Start of Extracted data

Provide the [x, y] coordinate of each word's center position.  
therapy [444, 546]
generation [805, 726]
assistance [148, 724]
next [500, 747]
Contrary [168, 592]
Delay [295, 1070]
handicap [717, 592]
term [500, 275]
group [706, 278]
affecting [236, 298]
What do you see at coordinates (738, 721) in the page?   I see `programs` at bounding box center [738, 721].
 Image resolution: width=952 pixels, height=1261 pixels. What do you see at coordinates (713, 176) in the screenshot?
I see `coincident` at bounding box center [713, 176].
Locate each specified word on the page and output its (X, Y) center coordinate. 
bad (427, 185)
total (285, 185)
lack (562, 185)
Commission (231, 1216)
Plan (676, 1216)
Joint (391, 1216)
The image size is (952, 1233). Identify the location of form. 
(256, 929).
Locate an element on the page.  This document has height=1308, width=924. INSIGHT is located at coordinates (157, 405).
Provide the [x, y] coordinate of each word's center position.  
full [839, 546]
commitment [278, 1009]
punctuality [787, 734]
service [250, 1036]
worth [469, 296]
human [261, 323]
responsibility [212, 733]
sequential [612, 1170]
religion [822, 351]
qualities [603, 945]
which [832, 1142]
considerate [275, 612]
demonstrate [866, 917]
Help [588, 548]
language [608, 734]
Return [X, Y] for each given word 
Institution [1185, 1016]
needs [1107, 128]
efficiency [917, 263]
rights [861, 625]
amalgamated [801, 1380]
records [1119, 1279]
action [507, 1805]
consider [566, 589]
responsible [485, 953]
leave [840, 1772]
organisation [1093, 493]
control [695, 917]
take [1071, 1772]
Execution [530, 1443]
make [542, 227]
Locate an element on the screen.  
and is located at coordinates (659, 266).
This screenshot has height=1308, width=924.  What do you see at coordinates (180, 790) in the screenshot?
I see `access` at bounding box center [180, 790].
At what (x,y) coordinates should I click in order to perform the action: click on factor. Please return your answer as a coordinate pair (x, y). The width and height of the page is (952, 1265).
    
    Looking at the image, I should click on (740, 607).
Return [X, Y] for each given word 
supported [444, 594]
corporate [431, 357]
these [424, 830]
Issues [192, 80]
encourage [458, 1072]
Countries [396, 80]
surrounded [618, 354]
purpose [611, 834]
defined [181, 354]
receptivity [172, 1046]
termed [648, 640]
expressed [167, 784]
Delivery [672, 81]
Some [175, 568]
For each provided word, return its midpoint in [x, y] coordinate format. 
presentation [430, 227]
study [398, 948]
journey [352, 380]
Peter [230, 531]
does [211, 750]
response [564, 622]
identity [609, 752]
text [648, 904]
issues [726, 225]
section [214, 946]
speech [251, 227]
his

End of Extracted data

- **Required task**
Can you print all of the items above again, line for line and unchanged?

- **Worked solution**
Provide the [x, y] coordinate of each word's center position.  
therapy [444, 546]
generation [805, 726]
assistance [148, 724]
next [500, 747]
Contrary [168, 592]
Delay [295, 1070]
handicap [717, 592]
term [500, 275]
group [706, 278]
affecting [236, 298]
What do you see at coordinates (738, 721) in the page?   I see `programs` at bounding box center [738, 721].
 Image resolution: width=952 pixels, height=1261 pixels. What do you see at coordinates (713, 176) in the screenshot?
I see `coincident` at bounding box center [713, 176].
Locate each specified word on the page and output its (X, Y) center coordinate. 
bad (427, 185)
total (285, 185)
lack (562, 185)
Commission (231, 1216)
Plan (676, 1216)
Joint (391, 1216)
The image size is (952, 1233). Identify the location of form. 
(256, 929).
Locate an element on the page.  This document has height=1308, width=924. INSIGHT is located at coordinates (157, 405).
Provide the [x, y] coordinate of each word's center position.  
full [839, 546]
commitment [278, 1009]
punctuality [787, 734]
service [250, 1036]
worth [469, 296]
human [261, 323]
responsibility [212, 733]
sequential [612, 1170]
religion [822, 351]
qualities [603, 945]
which [832, 1142]
considerate [275, 612]
demonstrate [866, 917]
Help [588, 548]
language [608, 734]
Return [X, Y] for each given word 
Institution [1185, 1016]
needs [1107, 128]
efficiency [917, 263]
rights [861, 625]
amalgamated [801, 1380]
records [1119, 1279]
action [507, 1805]
consider [566, 589]
responsible [485, 953]
leave [840, 1772]
organisation [1093, 493]
control [695, 917]
take [1071, 1772]
Execution [530, 1443]
make [542, 227]
Locate an element on the screen.  
and is located at coordinates (659, 266).
This screenshot has height=1308, width=924.  What do you see at coordinates (180, 790) in the screenshot?
I see `access` at bounding box center [180, 790].
At what (x,y) coordinates should I click in order to perform the action: click on factor. Please return your answer as a coordinate pair (x, y). The width and height of the page is (952, 1265).
    
    Looking at the image, I should click on (740, 607).
Return [X, Y] for each given word 
supported [444, 594]
corporate [431, 357]
these [424, 830]
Issues [192, 80]
encourage [458, 1072]
Countries [396, 80]
surrounded [618, 354]
purpose [611, 834]
defined [181, 354]
receptivity [172, 1046]
termed [648, 640]
expressed [167, 784]
Delivery [672, 81]
Some [175, 568]
For each provided word, return its midpoint in [x, y] coordinate format. 
presentation [430, 227]
study [398, 948]
journey [352, 380]
Peter [230, 531]
does [211, 750]
response [564, 622]
identity [609, 752]
text [648, 904]
issues [726, 225]
section [214, 946]
speech [251, 227]
his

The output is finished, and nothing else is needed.